* [EXERCISE REQUIREMENTS]:
A. In the text about Washington DC, who designed the capital city?
B. Rewrite the Washington DC text starting at "Since the USA" and ending at "to the state.", with "Maryland" changed to "Delaware".

* [TEXT SEGMENT]:

▽

Since the USA was formed as a federation of independent states, the question of where to put the federal capital was a political hot potato. To use an existing state capital seemed contrary to the democratic ideals of the federation. The solution was to carve out a 260 square kilometre (100 square mile) area at a site chosen by George Washington on the border between Maryland and Virginia and build the capital from scratch. The city was designed by French born American architect Pierre Charles L'Enfant and work on it commenced in 1791. L'Enfant was dismissed in 1792 for non co-operation with the with the Commissioners of the Federal Buildings but much of his design was retained. The capital city was called Washington after the first president, in the District of Columbia (DC) administrative district. In 1846 the land on ceded by Virginia was returned to the state.
Wavy Lines, 12th & Constitution
You weren’t expecting pictures of the White House were you? These wavy lines that we found on a crossing at 12th and Constitution are much more fun. Physics geeks will tell you that these lines are an excellent demonstration of the effect of Newton’s Laws of Motion on the soft tarmac during hot weather in July 1997. A alternative explanation is that they might have been painted deliberately to help US Administrators find their way home following a heavy night of political manoeuvring (maneuvering). By the way, if you do want to see the White House, go to the White House & Executive Offices page.
The British call them Roundabouts and have deployed them to excess. The Americans call them Traffic Circles and have very few of them, but Washington DC is an exception. This circle at the intersection of Massachusetts Avenue with 14th Street and Vermont Avenue is named after Civil War Union General George Henry Thomas. The statue of of General Thomas on horseback, on the right of the picture, was erected in 1879. The church on the left is the National City Christian Church, the national cathedral for the Christian Church (Disciples of Christ). Despite its neoclassical design, the church building dates only from 1930.

△

* [SOURCE MATERIAL]:

▽

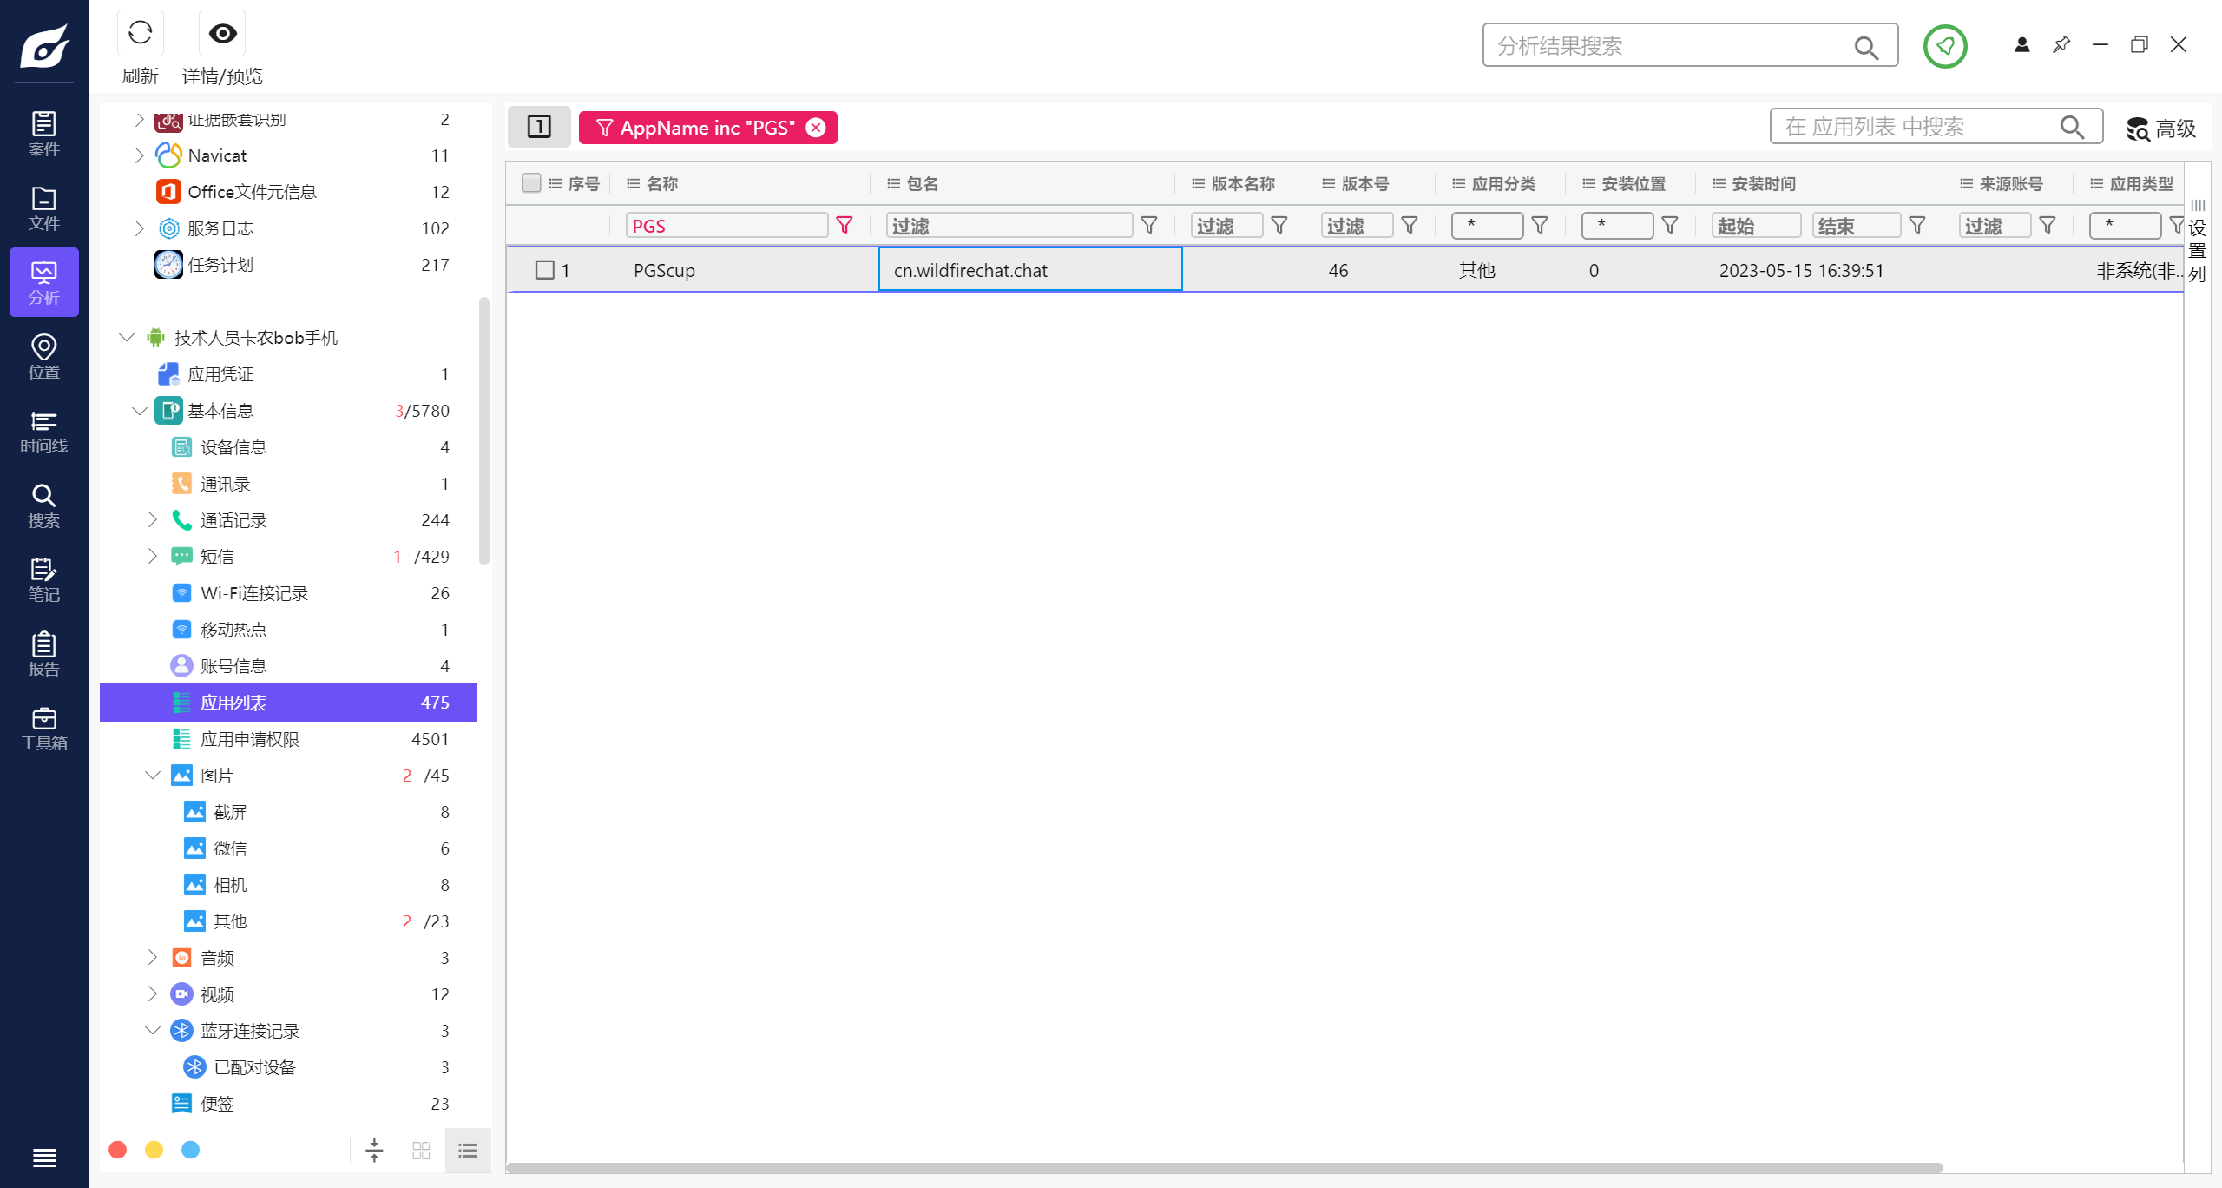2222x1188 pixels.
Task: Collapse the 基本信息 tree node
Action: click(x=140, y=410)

△

* [ANSWERS FOR THIS EXERCISE]:
A. French-born American architect Pierre Charles L'Enfant.

B.
Since the USA was formed as a federation of independent states, the question of where to put the federal capital was a political hot potato. To use an existing state capital seemed contrary to the democratic ideals of the federation. The solution was to carve out a 260 square kilometre (100 square mile) area at a site chosen by George Washington on the border between Delaware and Virginia and build the capital from scratch. The city was designed by French born American architect Pierre Charles L'Enfant and work on it commenced in 1791. L'Enfant was dismissed in 1792 for non co-operation with the with the Commissioners of the Federal Buildings but much of his design was retained. The capital city was called Washington after the first president, in the District of Columbia (DC) administrative district. In 1846 the land on ceded by Virginia was returned to the state.